- [Problem description]: Leave out every picture, then transcribe the rest of the listing exactly.
** Opening Exercise materials block **
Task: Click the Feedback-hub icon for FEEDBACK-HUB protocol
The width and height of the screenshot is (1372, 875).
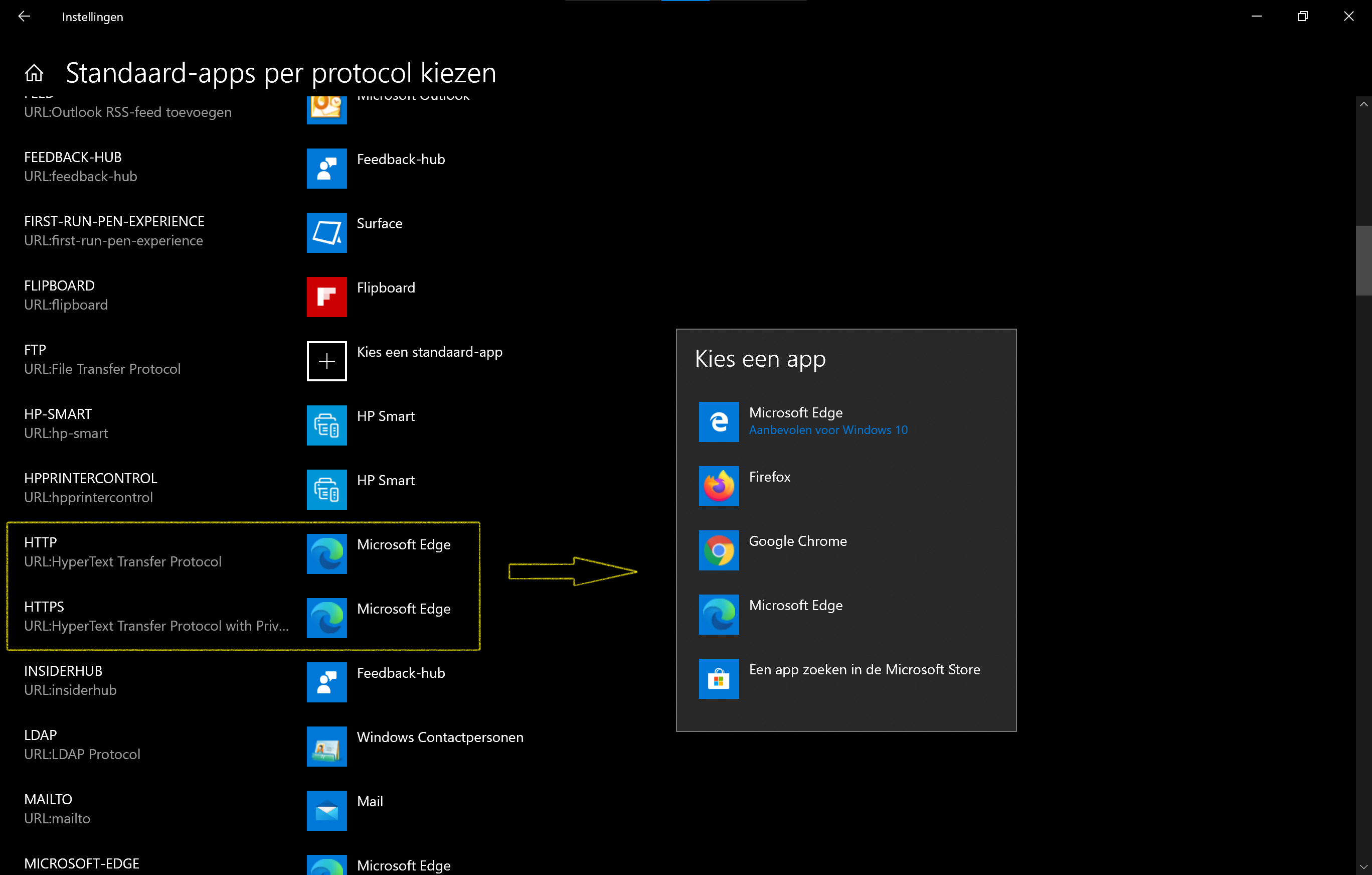Action: pos(326,168)
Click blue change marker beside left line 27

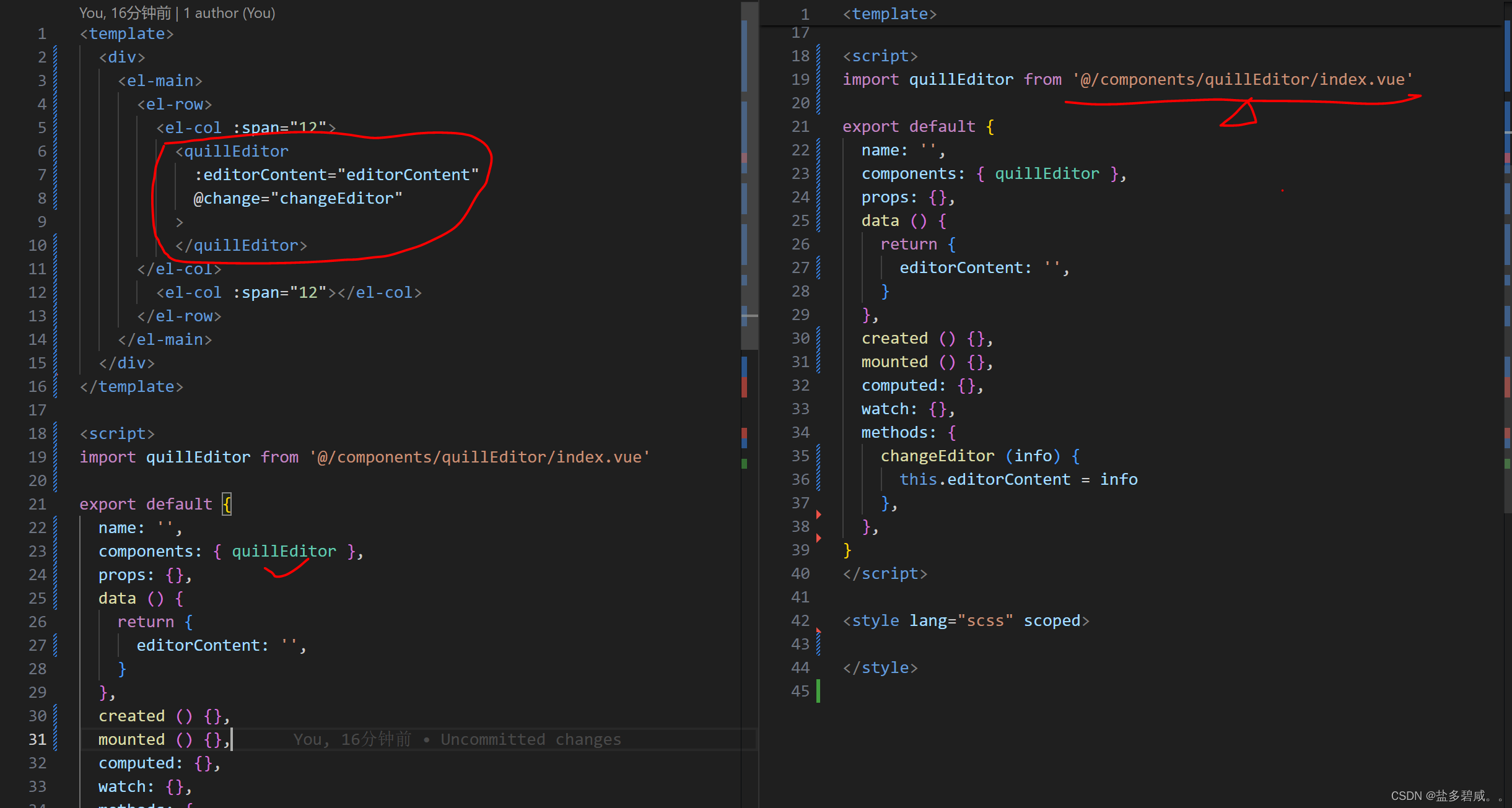[x=55, y=645]
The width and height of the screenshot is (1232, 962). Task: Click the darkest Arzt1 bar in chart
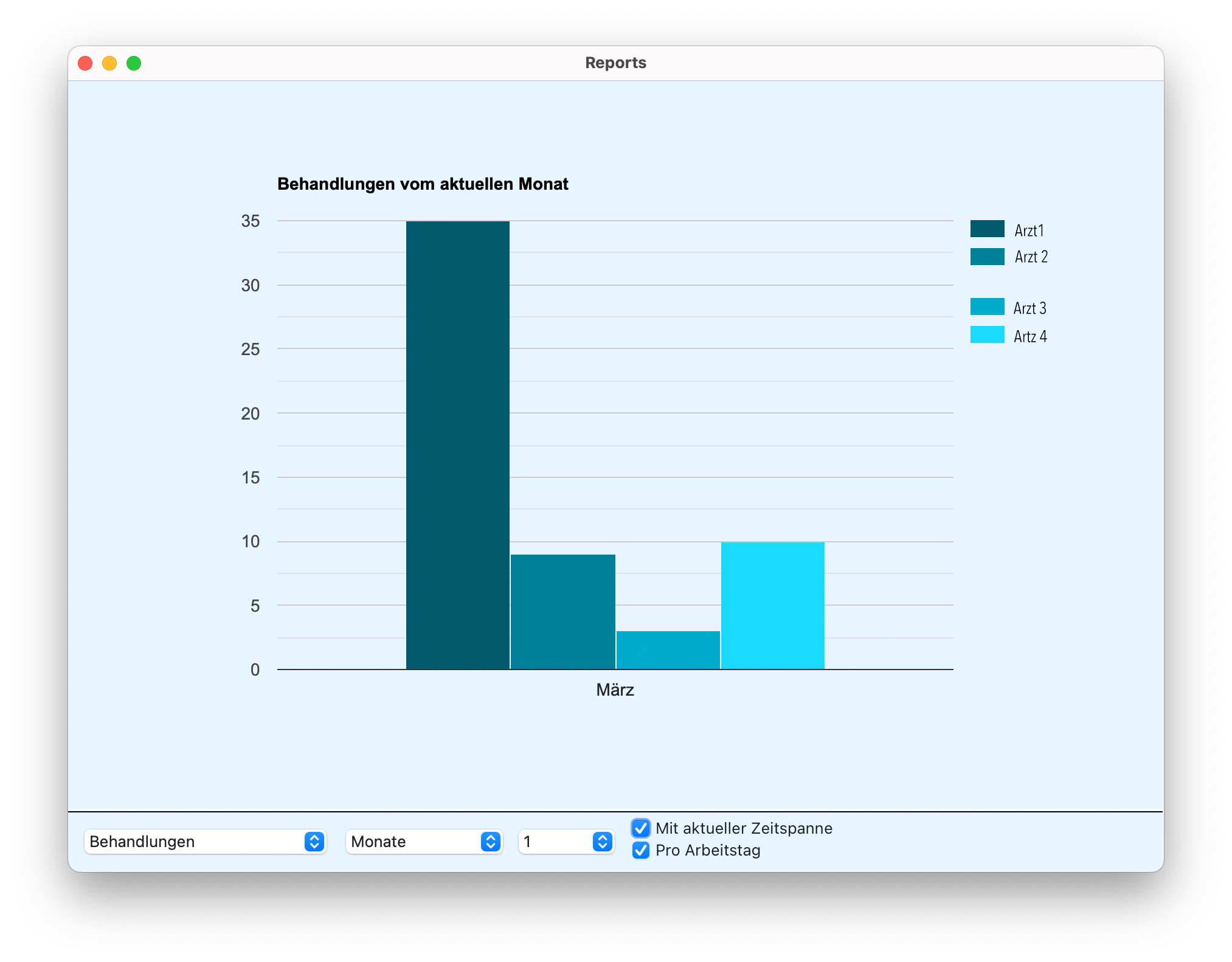(457, 445)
** Closing Exercise materials block **
- [Completed exercise]:
Task: Click the Feedback-hub icon for FEEDBACK-HUB protocol
The width and height of the screenshot is (1372, 875).
Action: pos(326,168)
Click blue change marker beside left line 27

[x=55, y=645]
The width and height of the screenshot is (1232, 962). Task: Click the darkest Arzt1 bar in chart
(457, 445)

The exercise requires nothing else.